- [WHAT THE TASK REQUIRES] Nothing in the data should change when you return it, but leave the pictures out.

[Screenshot grounding data]
* * * * *

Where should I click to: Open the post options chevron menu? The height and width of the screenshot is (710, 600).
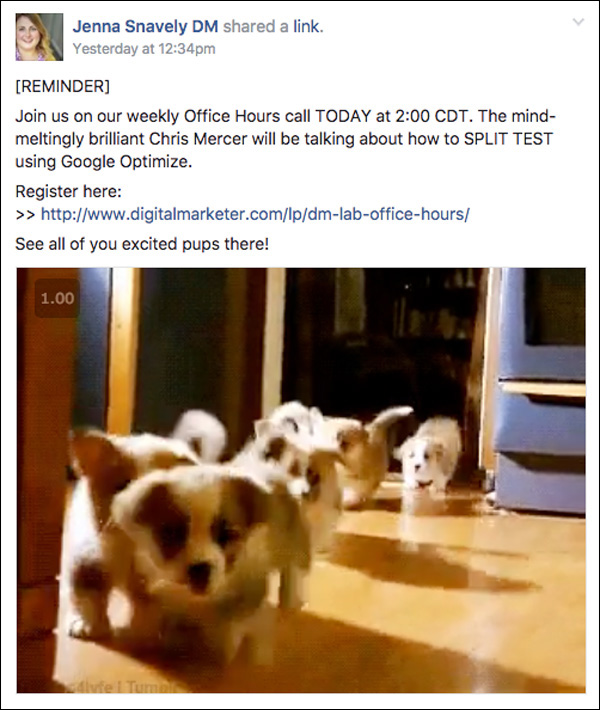pyautogui.click(x=578, y=22)
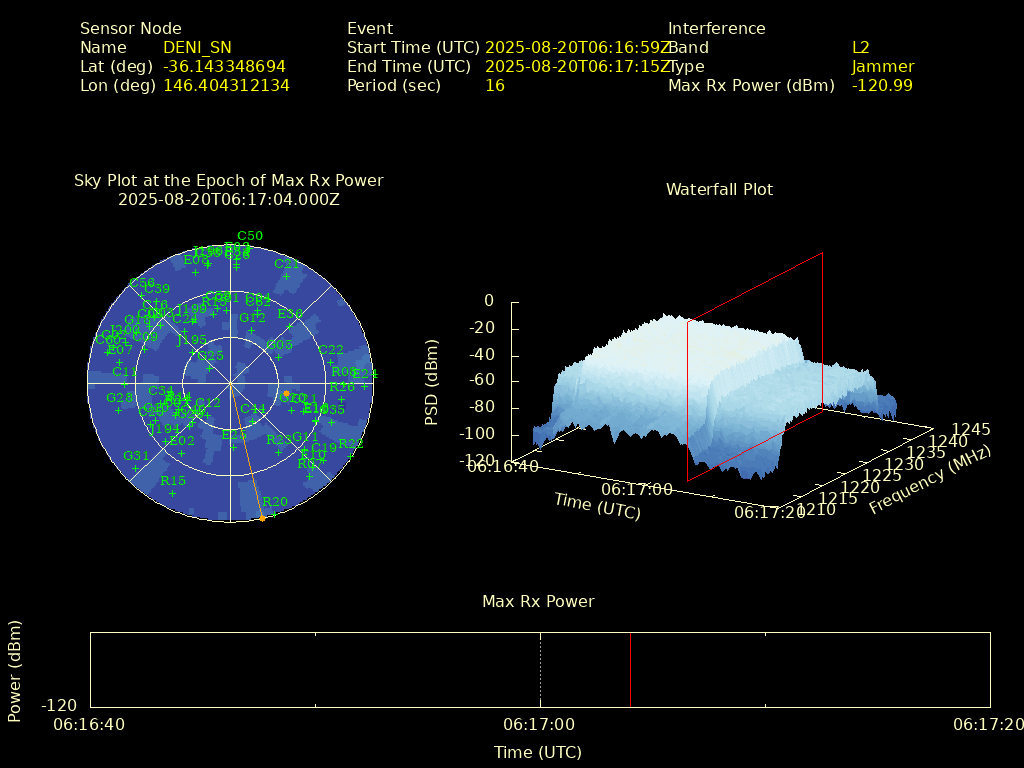Select the C22 satellite marker
The height and width of the screenshot is (768, 1024).
coord(330,362)
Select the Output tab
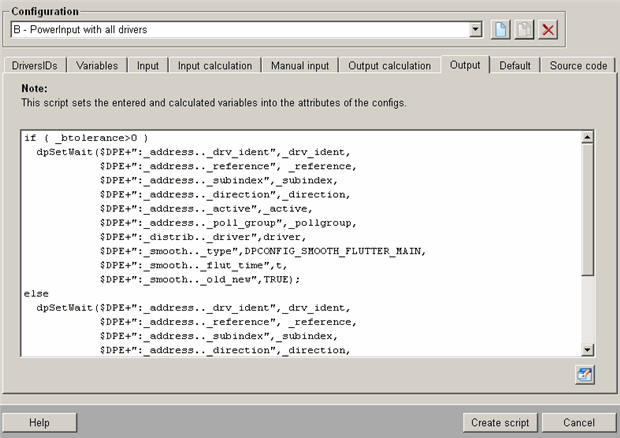The image size is (620, 438). pos(465,66)
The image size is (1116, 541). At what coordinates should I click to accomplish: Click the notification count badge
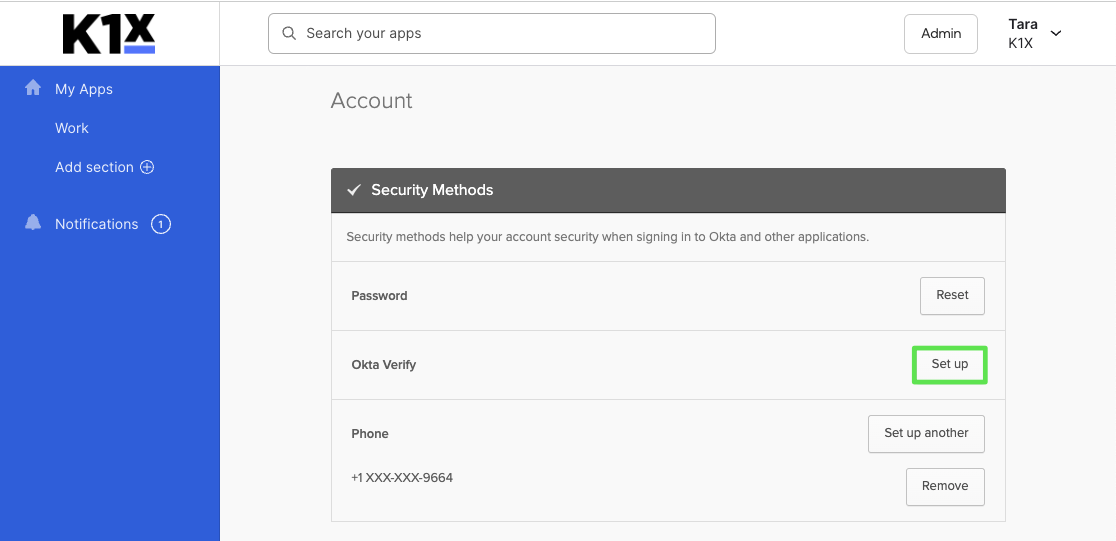tap(161, 224)
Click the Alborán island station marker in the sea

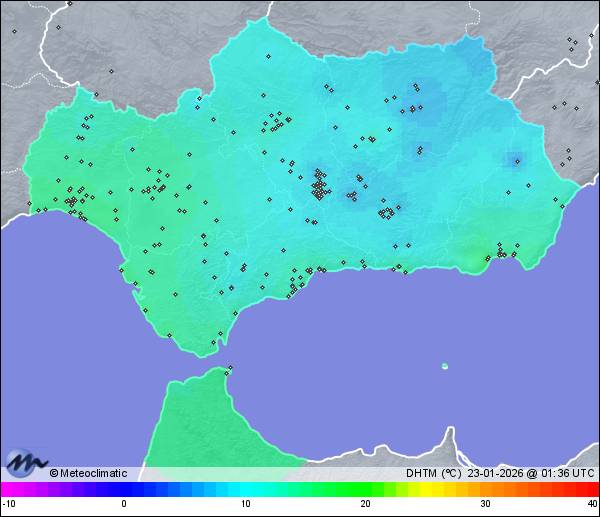tap(444, 366)
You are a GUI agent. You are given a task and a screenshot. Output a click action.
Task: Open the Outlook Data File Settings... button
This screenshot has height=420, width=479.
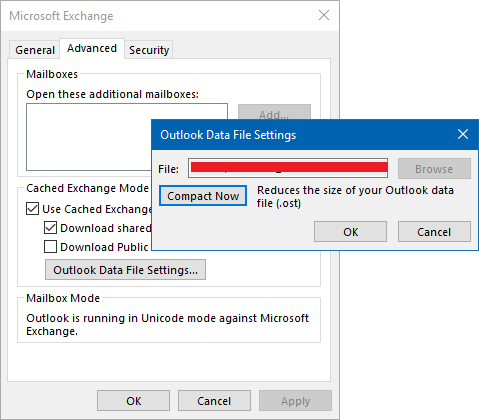pos(125,270)
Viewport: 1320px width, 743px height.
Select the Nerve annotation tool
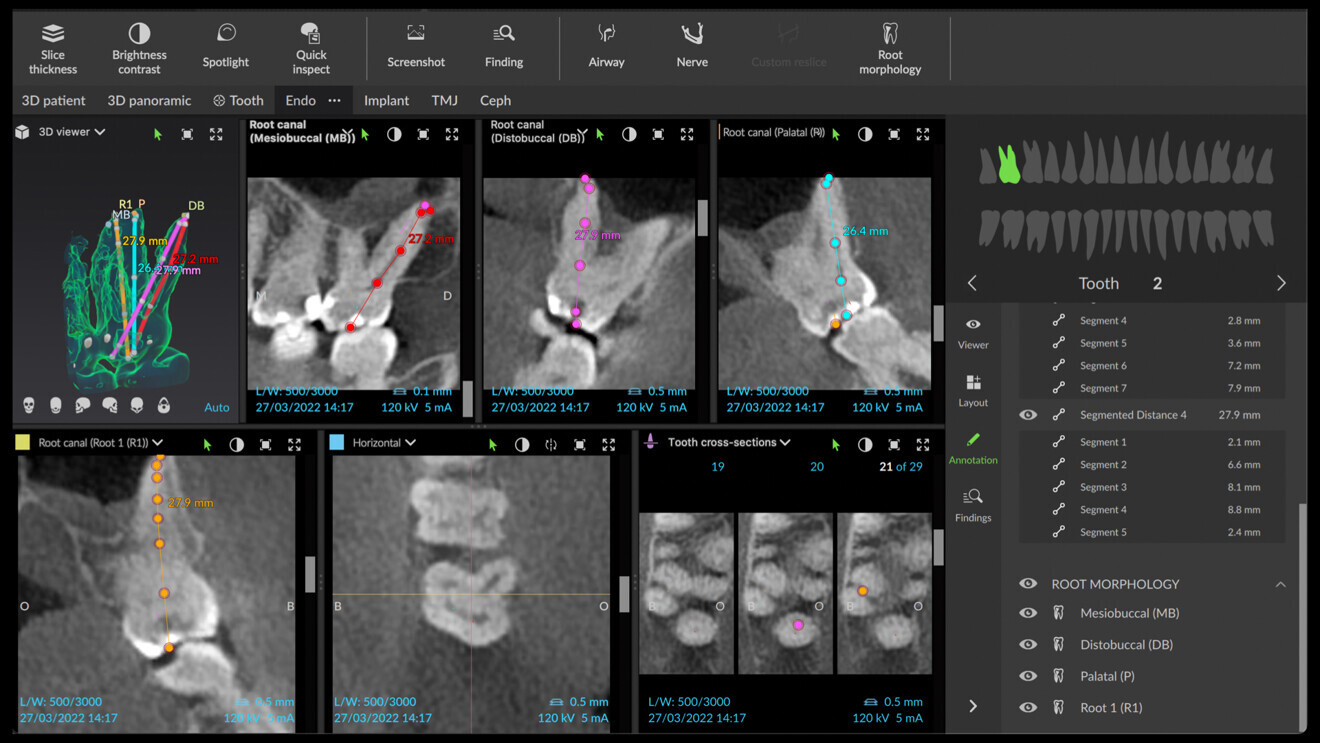691,45
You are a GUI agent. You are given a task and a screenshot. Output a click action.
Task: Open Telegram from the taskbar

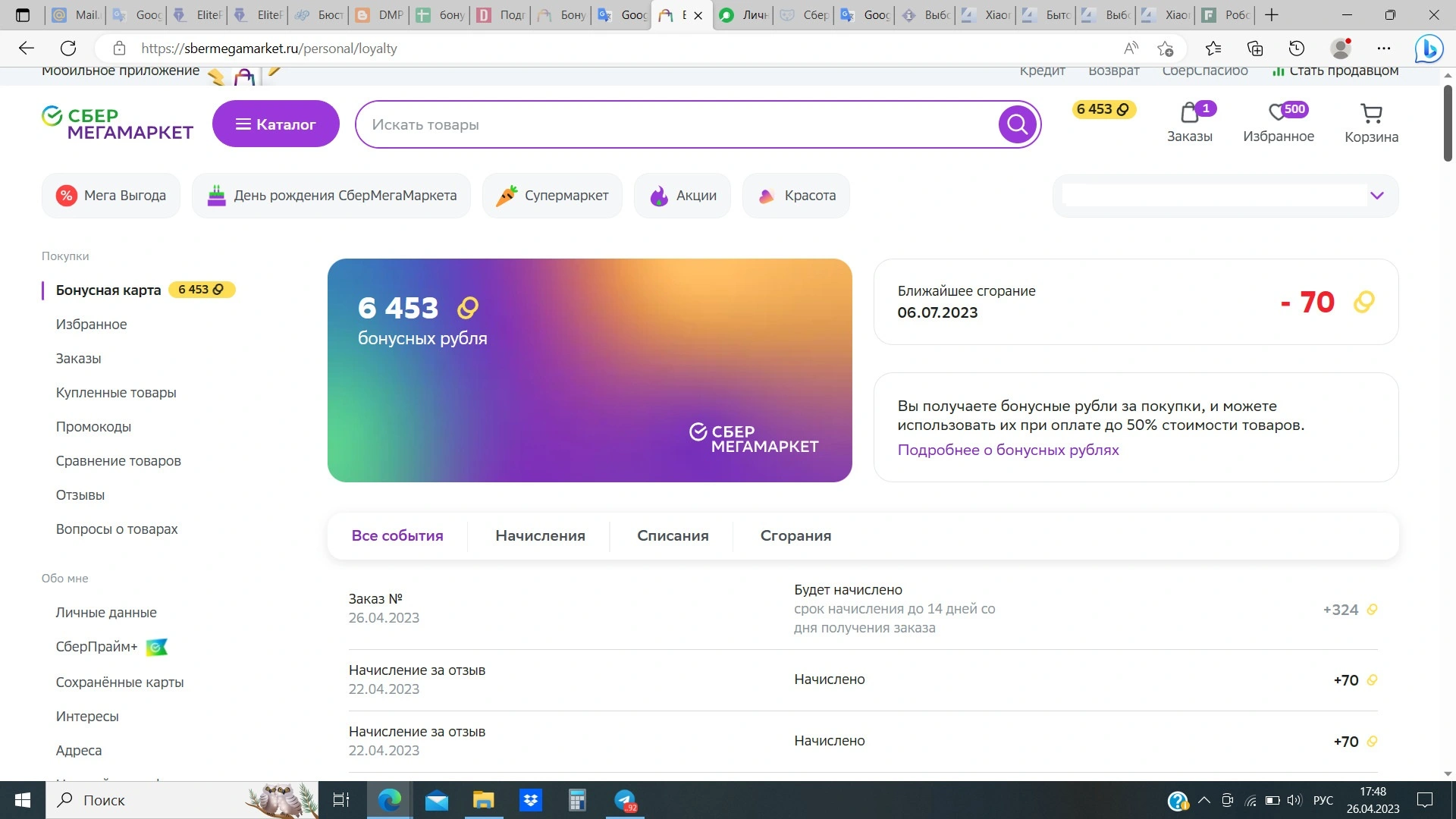point(625,800)
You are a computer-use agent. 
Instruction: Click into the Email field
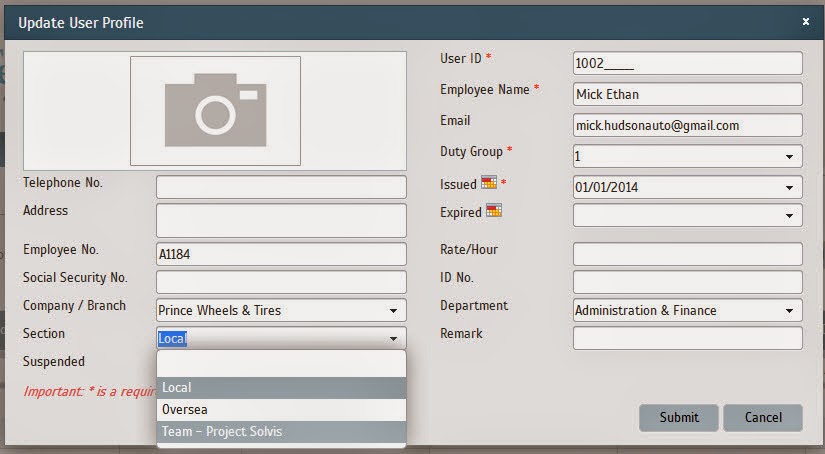688,125
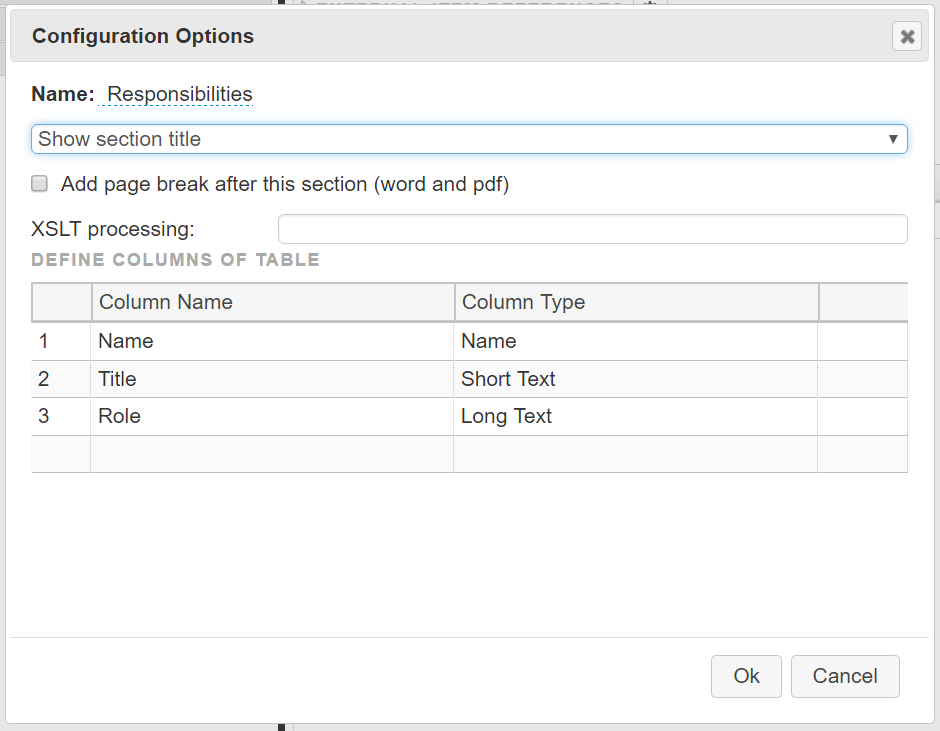Select row number 3 in table
The width and height of the screenshot is (940, 731).
point(61,416)
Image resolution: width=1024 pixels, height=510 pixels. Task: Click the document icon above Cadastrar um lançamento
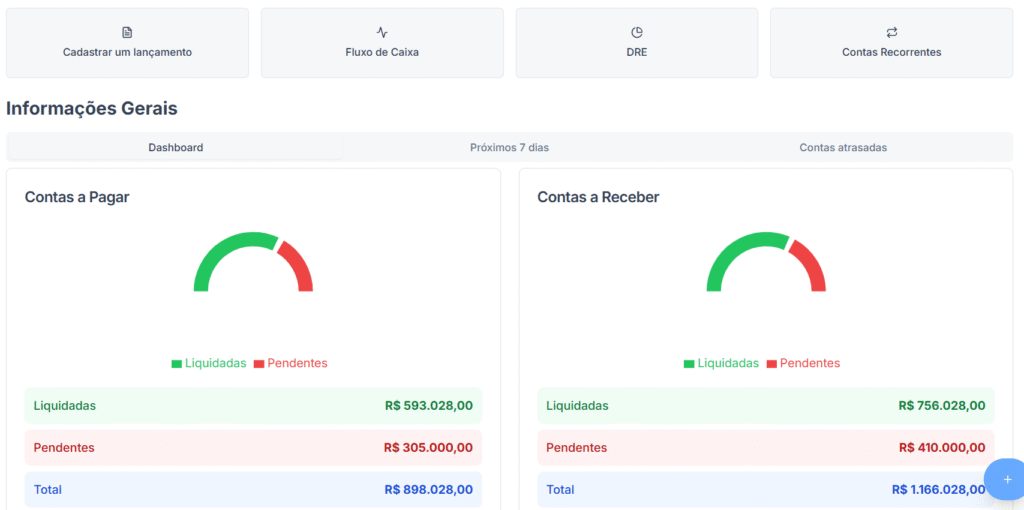(x=127, y=32)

* * * * *

- [ANSWER SECTION]
Where should I click to: Open the post options chevron menu? The height and width of the screenshot is (710, 600).
pyautogui.click(x=578, y=22)
Select the C22 satellite marker
The height and width of the screenshot is (768, 1024).
coord(330,362)
Select the Output tab
The image size is (620, 438). pos(465,66)
The image size is (1116, 541). At what coordinates should I click to accomplish: Click the notification count badge
tap(161, 224)
Click the Alborán island station marker in the sea

tap(444, 366)
You are a GUI agent. You are given a task and a screenshot. Output a click action.
Task: Open the Outlook Data File Settings... button
This screenshot has height=420, width=479.
pos(125,270)
Viewport: 1320px width, 743px height.
Select the Nerve annotation tool
691,45
You are a GUI agent. You are given a task and a screenshot. Output a click action.
Task: Open Telegram from the taskbar

point(625,800)
You are a computer-use agent. 
Instruction: Click into the Email field
688,125
Select row number 3 in table
The width and height of the screenshot is (940, 731).
point(61,416)
Image resolution: width=1024 pixels, height=510 pixels. Task: Click the document icon above Cadastrar um lançamento
(x=127, y=32)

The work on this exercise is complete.